Green’s Dictionary of Slang

gimmies, the n.

[SE give me/gimme]

1. (also gimmes) greediness.

[US]R. McAlmon Village 136: I’m a good girl now. Like hell! But I know how to use the gimme’s with you men at any rate.
[US](con. 1918) W.T. Scanlon God have Mercy on Us! (1930) 31: I had carefully concealed it [...] so the other fellows wouldn’t see it and get the ‘gimmies’.
[UK]F. Norman Guntz 193: The bird had certainly got the gimme’s.
in D. Jasen P.G. Wodehouse 199: [...] the thing must infallibly bring on a severe attack of the gimmies in the little darling one.
A.O. Howell Beejum Book 232: I think you must remember what your dear Grandpa King used to call ‘an attack of the gimmies’ — you know, give me this and give me that!

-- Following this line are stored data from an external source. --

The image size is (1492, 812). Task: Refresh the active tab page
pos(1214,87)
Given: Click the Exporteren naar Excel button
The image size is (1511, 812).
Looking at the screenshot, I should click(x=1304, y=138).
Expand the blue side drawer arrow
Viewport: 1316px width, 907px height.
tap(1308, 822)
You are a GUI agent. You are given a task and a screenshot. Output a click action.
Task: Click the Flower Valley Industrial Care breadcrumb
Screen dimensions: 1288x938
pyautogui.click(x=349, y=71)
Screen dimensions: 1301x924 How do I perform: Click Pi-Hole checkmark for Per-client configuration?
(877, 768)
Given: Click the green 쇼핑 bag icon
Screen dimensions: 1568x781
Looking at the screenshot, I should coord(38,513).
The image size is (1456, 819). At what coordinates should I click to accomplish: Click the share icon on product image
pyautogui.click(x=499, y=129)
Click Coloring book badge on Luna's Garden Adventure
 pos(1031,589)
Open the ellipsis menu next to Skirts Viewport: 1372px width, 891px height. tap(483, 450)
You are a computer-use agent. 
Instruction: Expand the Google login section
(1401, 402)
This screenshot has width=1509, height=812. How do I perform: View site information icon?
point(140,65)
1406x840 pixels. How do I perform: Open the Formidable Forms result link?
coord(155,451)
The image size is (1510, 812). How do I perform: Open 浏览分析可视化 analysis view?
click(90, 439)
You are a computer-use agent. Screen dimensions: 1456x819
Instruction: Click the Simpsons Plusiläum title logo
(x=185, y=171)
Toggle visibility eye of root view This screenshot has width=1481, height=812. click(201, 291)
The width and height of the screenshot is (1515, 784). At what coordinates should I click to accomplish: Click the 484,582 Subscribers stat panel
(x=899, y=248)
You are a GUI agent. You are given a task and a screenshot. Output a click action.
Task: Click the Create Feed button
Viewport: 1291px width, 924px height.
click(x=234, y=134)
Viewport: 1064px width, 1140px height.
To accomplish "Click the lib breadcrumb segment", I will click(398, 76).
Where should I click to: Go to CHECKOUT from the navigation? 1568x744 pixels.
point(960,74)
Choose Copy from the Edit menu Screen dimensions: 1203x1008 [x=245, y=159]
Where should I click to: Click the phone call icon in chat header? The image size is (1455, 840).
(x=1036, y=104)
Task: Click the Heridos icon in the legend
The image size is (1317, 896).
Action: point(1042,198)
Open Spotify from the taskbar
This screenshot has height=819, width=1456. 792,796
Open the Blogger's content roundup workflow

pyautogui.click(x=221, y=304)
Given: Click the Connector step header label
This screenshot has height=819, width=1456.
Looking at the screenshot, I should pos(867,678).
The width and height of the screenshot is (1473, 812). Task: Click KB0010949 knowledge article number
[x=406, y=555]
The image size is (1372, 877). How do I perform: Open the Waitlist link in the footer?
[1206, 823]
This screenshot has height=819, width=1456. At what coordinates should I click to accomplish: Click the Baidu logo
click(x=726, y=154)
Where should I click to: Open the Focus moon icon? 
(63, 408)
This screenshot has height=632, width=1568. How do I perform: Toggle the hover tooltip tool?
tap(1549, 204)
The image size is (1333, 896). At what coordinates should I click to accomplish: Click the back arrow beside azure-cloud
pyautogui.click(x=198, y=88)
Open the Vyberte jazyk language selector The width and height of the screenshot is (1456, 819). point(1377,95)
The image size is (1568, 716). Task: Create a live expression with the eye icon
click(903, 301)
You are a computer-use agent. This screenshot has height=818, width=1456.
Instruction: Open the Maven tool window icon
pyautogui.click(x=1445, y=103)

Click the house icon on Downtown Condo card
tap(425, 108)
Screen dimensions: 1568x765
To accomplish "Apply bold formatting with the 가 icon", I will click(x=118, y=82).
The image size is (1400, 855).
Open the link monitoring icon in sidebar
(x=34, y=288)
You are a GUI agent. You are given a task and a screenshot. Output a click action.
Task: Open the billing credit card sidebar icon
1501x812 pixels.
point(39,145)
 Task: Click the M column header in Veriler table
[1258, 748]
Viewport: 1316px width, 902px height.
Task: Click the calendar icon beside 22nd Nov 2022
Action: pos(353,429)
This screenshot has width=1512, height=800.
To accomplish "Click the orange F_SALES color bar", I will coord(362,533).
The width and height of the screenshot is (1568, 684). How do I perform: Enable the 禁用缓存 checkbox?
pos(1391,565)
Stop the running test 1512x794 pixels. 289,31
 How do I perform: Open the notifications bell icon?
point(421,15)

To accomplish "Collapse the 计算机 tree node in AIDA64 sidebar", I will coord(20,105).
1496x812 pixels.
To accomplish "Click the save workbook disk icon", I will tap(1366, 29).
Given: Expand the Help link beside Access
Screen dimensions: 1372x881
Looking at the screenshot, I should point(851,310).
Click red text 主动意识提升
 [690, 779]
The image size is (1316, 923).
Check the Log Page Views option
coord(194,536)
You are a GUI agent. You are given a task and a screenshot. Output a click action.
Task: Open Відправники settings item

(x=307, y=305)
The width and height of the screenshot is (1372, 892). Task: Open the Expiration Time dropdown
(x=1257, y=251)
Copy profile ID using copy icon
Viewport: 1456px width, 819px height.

2. (US black) an irritable mood.

[US]Rich Trice ‘Trembling Bed Springs’ 🎵 I believe I’ll pack my suitcase, leave my home, / Cause every time I see my lil woman she’s got heer gimmies on.
[US]J.T. Farrell Gas-House McGinty 16: You’re always singin’ the blues and you got the gimmies like the rest of ’em.
[US]Rich Trice ‘Trembling Bed Springs’ 🎵 ’Cos every time I see my li’l old woman, she’s got her gimmies on.
[US]P. Oliver Blues Fell this Morning 102: Too often fatigue makes her irritable and she has ‘her gimmies on’.